12th Mayor of Dallas
- In office 1870–1872
- Appointed by: Edmund J. Davis
- Preceded by: Benjamin Long
- Succeeded by: Benjamin Long

Personal details
- Born: c. June 1, 1834 Elmira, New York
- Died: August 21, 1911 (aged 77) San Diego, California
- Resting place: Oakland Cemetery, Dallas, Texas U.S.
- Spouse: Maria Louise Hickman ​ ​(m. 1862)​
- Children: 4
- Occupation: Capitalist, politician

= Henry Ervay =

American politician (1834–1911)

Henry Schley Ervay (c. June 1, 1834 – August 21, 1911), merchant, capitalist, was mayor of Dallas (1870–1872), and continued to be involved in the affairs of the city by serving as alderman (1873–1882).

==Biography==
Henry S. Ervay was born to Jacob Ervay and Sophia Schley in Elmira, New York in 1834. He arrived in Texas in 1857. He married Maria Louise Hickman, daughter of James P. Hickman and Mary Bronaugh on 20 May 1862. The couple had four children: Jimmie Ervay, Harry Ervay, Henry S. Ervay Jr., and Maude E. Ervay. The first two children died in infancy.

Henry Ervay was engaged in several enterprises as a young man including surveying and exploring in the American and Canadian west and working for the Butterfield Overland Mail Company.
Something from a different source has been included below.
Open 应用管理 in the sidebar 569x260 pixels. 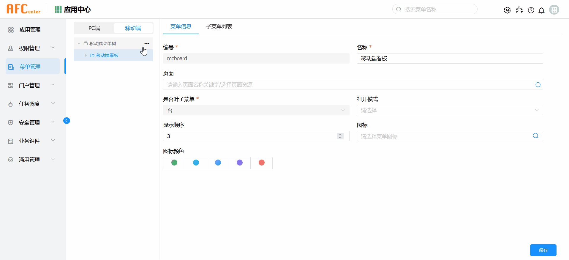(30, 30)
He and other Texans volunteered to serve with General William Walker in the war for freedom in Nicaragua.

He was appointed mayor by Governor Edmund J. Davis in 1870. Even though Ervay was elected by the citizens in 1871, General Joseph J. Reynolds, head of the federal military, ordered his removal and the appointment of Dr. J. W. Haynes. Ervay refused and was jailed but later released on order of the State Supreme Court.

He left Texas with his family for Cripple Creek Colorado around 1888 to engage in mining enterprises. He later moved to San Diego, California

Ervay died in San Diego in 1911 and was interred at the Oakland Cemetery in Dallas, Texas. He was a member of the Tannehill Lodge No. 52, A. F. and A. M. which conducted the funeral services.